### Task prompt:
Among the records below, find each line containing the word "computer" and copy it.

[Data in this exercise]

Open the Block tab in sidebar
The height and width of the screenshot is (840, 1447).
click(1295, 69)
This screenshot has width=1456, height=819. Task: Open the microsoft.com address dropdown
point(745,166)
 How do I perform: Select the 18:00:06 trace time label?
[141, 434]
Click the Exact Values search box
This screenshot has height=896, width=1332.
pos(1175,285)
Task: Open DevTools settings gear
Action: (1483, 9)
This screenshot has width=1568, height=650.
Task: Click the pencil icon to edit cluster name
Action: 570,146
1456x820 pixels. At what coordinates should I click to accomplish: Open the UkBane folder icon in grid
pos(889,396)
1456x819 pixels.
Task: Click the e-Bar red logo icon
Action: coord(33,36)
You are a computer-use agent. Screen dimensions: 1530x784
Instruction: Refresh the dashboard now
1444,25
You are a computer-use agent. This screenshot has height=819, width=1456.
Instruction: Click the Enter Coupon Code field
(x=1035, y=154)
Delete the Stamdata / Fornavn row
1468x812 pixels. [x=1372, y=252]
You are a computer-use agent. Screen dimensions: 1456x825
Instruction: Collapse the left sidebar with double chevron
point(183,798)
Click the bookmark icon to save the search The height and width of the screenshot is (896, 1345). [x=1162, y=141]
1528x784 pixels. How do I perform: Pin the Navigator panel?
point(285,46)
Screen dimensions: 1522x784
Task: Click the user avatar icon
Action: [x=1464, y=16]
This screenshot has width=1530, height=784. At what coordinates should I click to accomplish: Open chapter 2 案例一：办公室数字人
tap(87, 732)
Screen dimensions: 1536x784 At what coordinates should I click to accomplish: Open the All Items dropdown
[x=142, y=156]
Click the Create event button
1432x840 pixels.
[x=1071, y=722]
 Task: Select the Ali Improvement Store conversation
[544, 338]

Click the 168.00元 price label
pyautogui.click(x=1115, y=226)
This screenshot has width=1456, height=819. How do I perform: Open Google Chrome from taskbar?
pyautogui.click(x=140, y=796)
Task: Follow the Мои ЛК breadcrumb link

[/Data in this exercise]

### Task answer:
You are a computer-use agent. Screen dimensions: 1530x784
You are a computer-use agent. This screenshot has height=819, width=1456.
You are a computer-use agent. Screen dimensions: 1456x825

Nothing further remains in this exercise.